Entrevista a Pedro Bouças

Entrevista a Pedro Bouças

Há oito anos começou a fazer a diferença expondo as suas ideias. Surgiu o Lateral Esquerdo. Um blog tornado em espaço de referência para muitos treinadores em que, apaixonadamente, fala sobre Futebol. Sobre Futebol com ideias! São essas ideias que o levou a Campeão Nacional, Vencedor da Taça e Super taça! Uma entrevista a não perder com quem pensa e sente o futebol com paixão!

Explique-nos um pouco do percurso do Prof. Pedro Bouças até ao triplete com a equipa Feminina do Fófó.

Licenciei-me em Educação Física e Desporto, onde acabei por ficar com equivalência ao curso de treinador de futebol, pela via académica. Tive a oportunidade e a felicidade de ser aluno do Professor Francisco Silveira Ramos, que contribuiu decisivamente para a forma como vejo o jogo e o treino. Quase todo o meu interesse do ponto de vista mais operacional chegou pelas aprendizagens desse tempo. Nunca pensei ser treinador de futebol mas em determinado momento senti necessidade de perceber se as ideias e teorias que me surgiram poderiam resultar de uma forma prática. Apresentei um projecto para o futebol feminino no Futebol Benfica, e tive a felicidade de o mesmo ser aprovado pelo presidente. Daí em diante, umas vezes mais pelas opções de planeamento e de modelo de jogo, mas seguramente até mais pela habilidade no recrutamento consegui com a ajuda de todos os envolvidos no processo contruir uma equipa na verdadeira aceção da palavra.

 

Sente que o teu blog “Lateral Esquerdo” já é uma referência e qual o segredo para a longevidade do mesmo?
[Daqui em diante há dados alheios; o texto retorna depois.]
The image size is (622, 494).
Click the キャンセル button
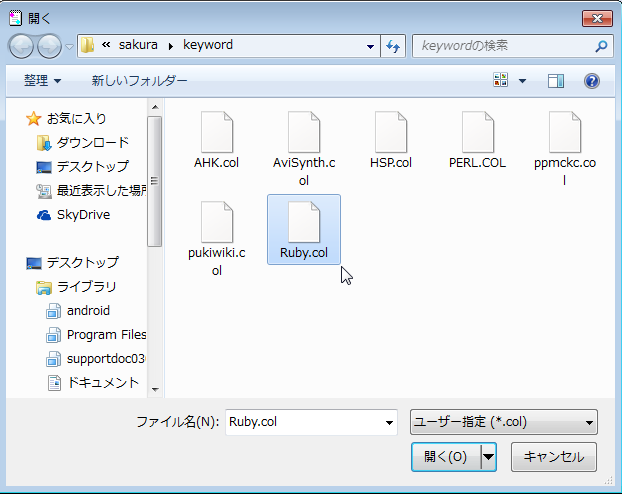[554, 457]
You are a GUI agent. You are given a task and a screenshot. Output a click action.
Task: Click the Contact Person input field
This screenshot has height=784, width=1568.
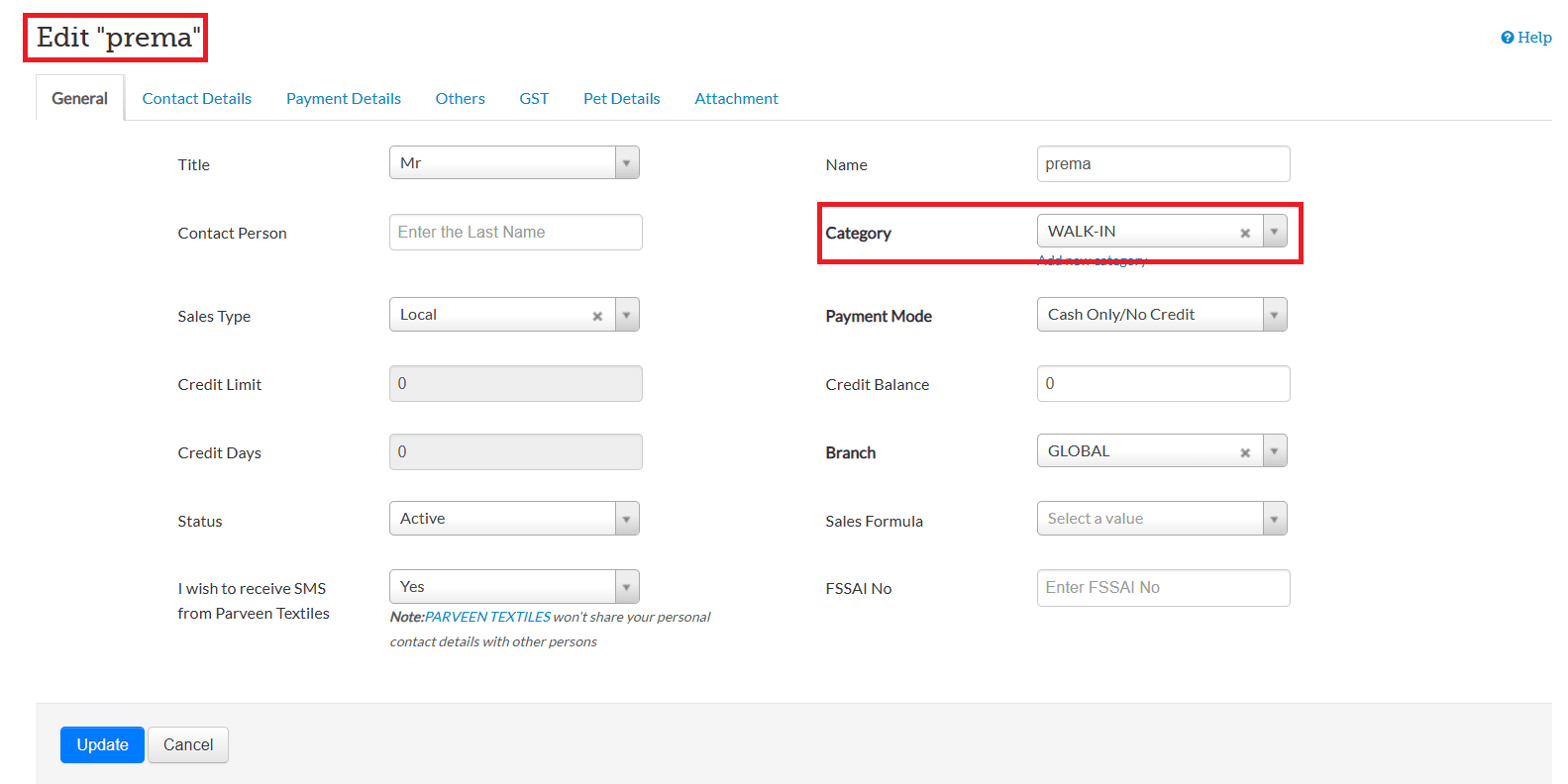(515, 233)
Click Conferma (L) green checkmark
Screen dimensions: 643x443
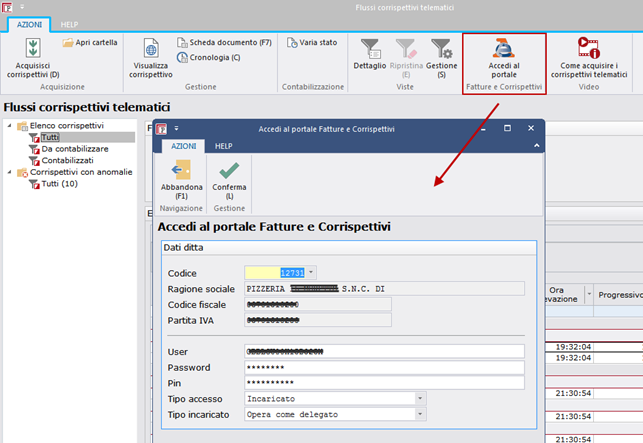(229, 175)
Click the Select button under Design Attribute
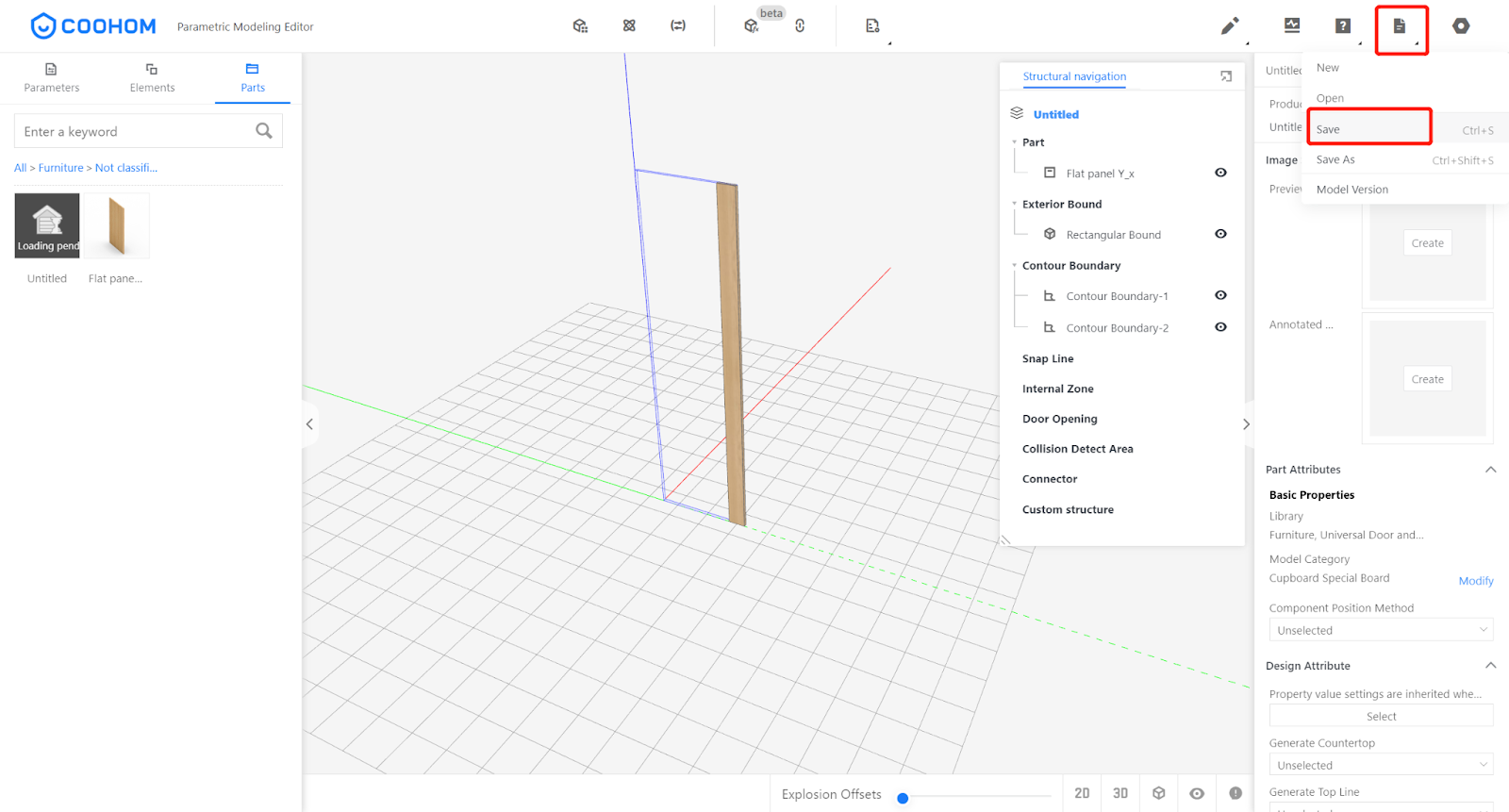The width and height of the screenshot is (1509, 812). 1381,717
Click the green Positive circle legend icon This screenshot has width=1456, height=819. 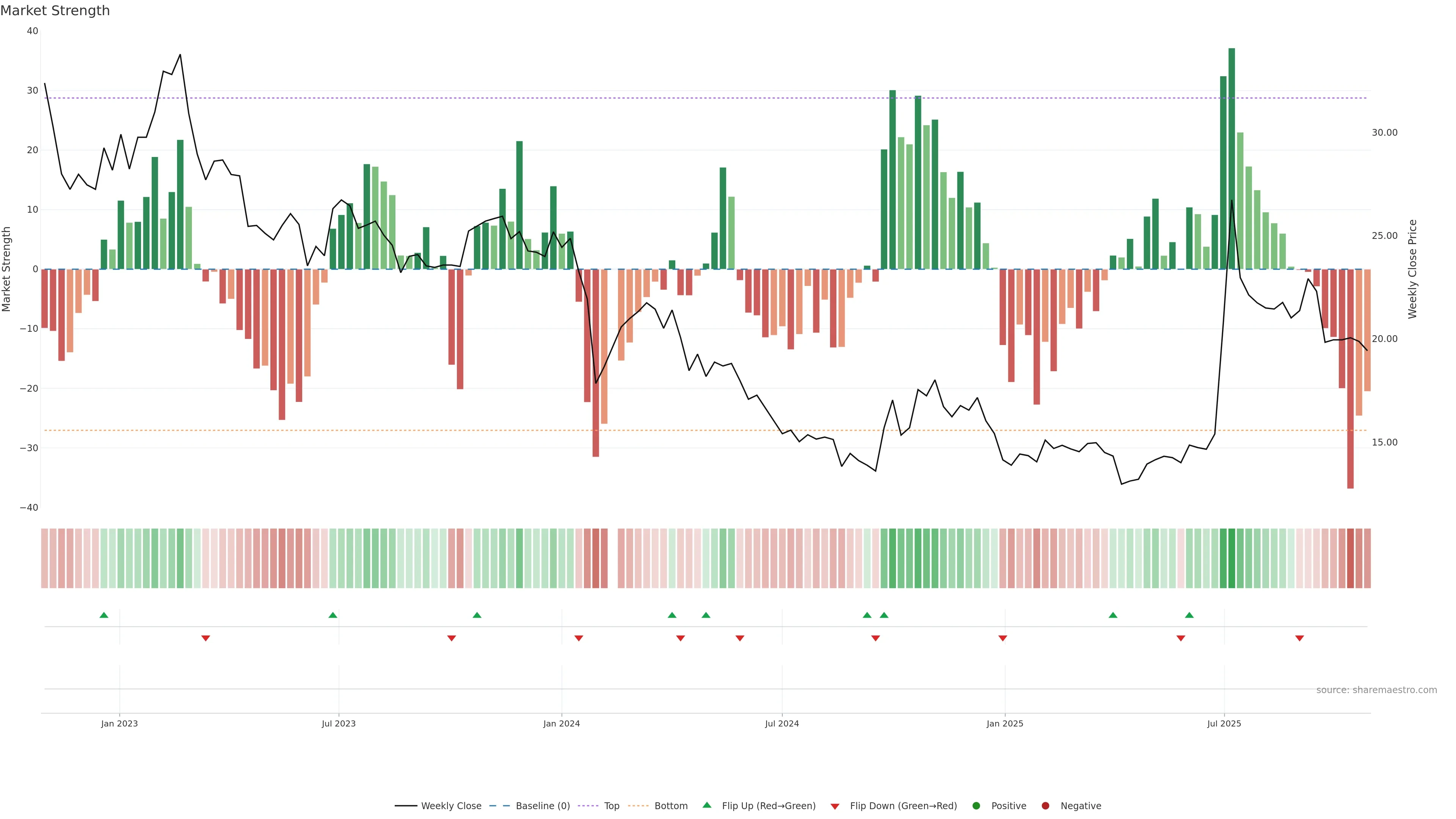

Sim, sinto isso. Apesar de se ter tornado uma referência que é seguido, concordando ou discordando, por milhares e milhares de pessoas ligadas ao futebol em Portugal, e muitos deles profissionais altamente reconhecidos, continua a ser um projecto amador, sem qualquer linha editorial predefinida. Um espaço para falar das minhas ideias, e das ideias dos outros autores que entretanto foram sendo convidados para integrarem o projecto. Creio que há dois segredos para a longevidade. O sucesso que tem. Não sei se mais de oito anos depois de o ter criado continuaria a perder tempo a passar as minhas ideias sobre o jogo, sobre a formação, etc se não tivesse uma enorme audiência. O segundo segredo é o facto de continuar a não levar demasiado a sério o projecto. Não me chateio com o que por lá se diz ou com o que se diz por outros lados sobre o “lateral esquerdo”. O facto de continuar a encará-lo apenas como um espaço amador e pessoal onde nada me pode ser cobrado porque… é meu! Garantidamente que ajuda a manter a vontade de ter o blog activo.

 

No geral, qual a maior diferença que encontra no futebol feminino para o masculino? Faria o mesmo tipo de exercícios e de metodologia numa equipa masculina?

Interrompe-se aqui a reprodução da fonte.